Enterprise AI

Governance first: AI you can defend to audit and procurement

Enterprise AI in asset management needs governance that covers operational decisions, not only technical workflow execution: scoped context, quality gates, retained evidence and named approval for material actions.

Governed AI operations with human approvals and audit evidence

In regulated and high-consequence operations, AI governance is an operating requirement, not a policy appendix. The operating model has to show what context was used, what was recommended, who reviewed it and why a decision was approved, deferred or overridden.

In MaxIron terms, this model is anchored by MaxIron AI Engine, with execution controls that can run in auto, draft or assist modes depending on workflow risk and required assurance. Agents, actions and workflows can be enabled independently.

Core governance controls

  • Context boundary controls that restrict model inputs to approved operational sources
  • Mode-based execution so autonomy level matches workflow risk
  • Quality gates that enforce validation before publish or execution
  • Deterministic control points where exact outcomes are mandatory
  • Role-based approval for material decisions and higher-impact actions
  • Evidence retention for review, approval and change decisions

Asset-management assurance examples

  • Intervention decisions where a planner approves, defers or overrides a condition-led recommendation
  • Data changes where AI-assisted classification or enrichment must be reviewed before loading
  • Support and incident work where triage output becomes a draft runbook, report or next action
  • Public-sector evidence where procurement, audit or regulatory stakeholders need a defensible record

How AI-assisted work is controlled

MaxIron separates interactive assistance from governed execution. A user can work with AI Crew inside Maximo, or a role can be used in chat for analysis and context gathering. When work needs to run end to end, it is promoted into a workflow with stage history, quality gates and approval rules.

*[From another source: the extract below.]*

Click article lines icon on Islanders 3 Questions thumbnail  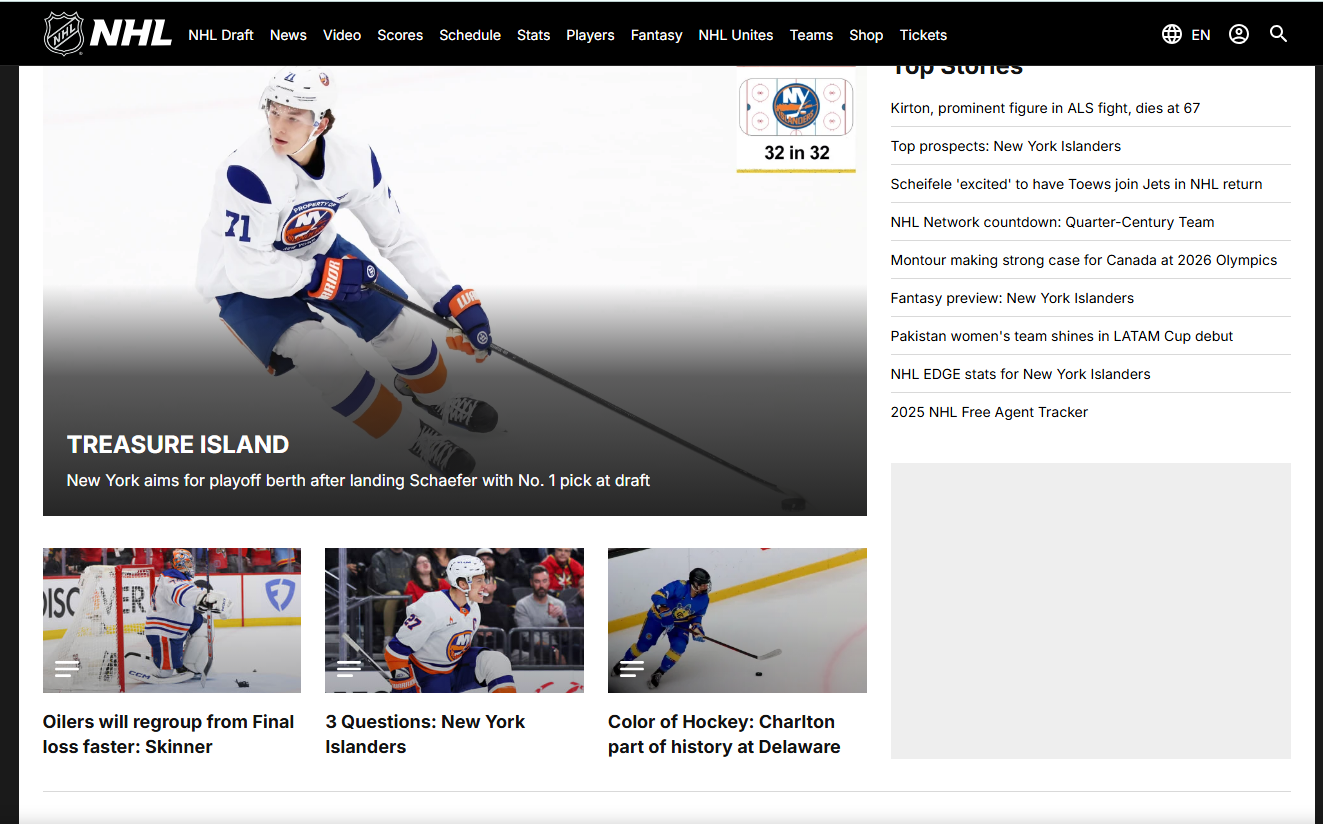point(349,669)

This is how the agent portfolio is kept usable without making it opaque: AI Crew supports the Maximo user; delivery agents support upgrade and test execution; operations agents support triage, diagnosis, remediation and reporting; governance agents support evidence, policy checks and approval routing.

Why this matters for enterprise and public-sector operations

Procurement, risk and operations leaders need clarity on three points: what context the model can use, where deterministic controls apply, and who approves material outcomes. This is the baseline for board confidence and regulatory defensibility.

Trust markers that support this position

  • IBM Partner Plus Gold status verifiable through IBM partner listings
  • ISO/IEC 27001:2022 certification supporting information security governance
  • UK G-Cloud 14 supplier listing for public-sector procurement pathways

AI governance - frequently asked questions

What does supervised AI mean in your model?
AI can draft, classify and recommend. Material actions remain subject to role-based review and explicit approval. Ownership is assigned to named roles, not to the model.
How is auditability handled?
Each gated step captures review and decision evidence so teams can explain what changed, who approved it and why. This is designed for operational and regulatory scrutiny.
How do you manage hallucination and model uncertainty?
Uncertain outputs do not auto-progress. They are routed to review gates or escalated to human owners. Deterministic checks are applied where exactness is required, and every material run keeps a record of what happened and on what basis.
Can this satisfy public-sector assurance expectations?
Yes. The model is built around controlled access, human oversight, traceability and procurement-verifiable trust markers.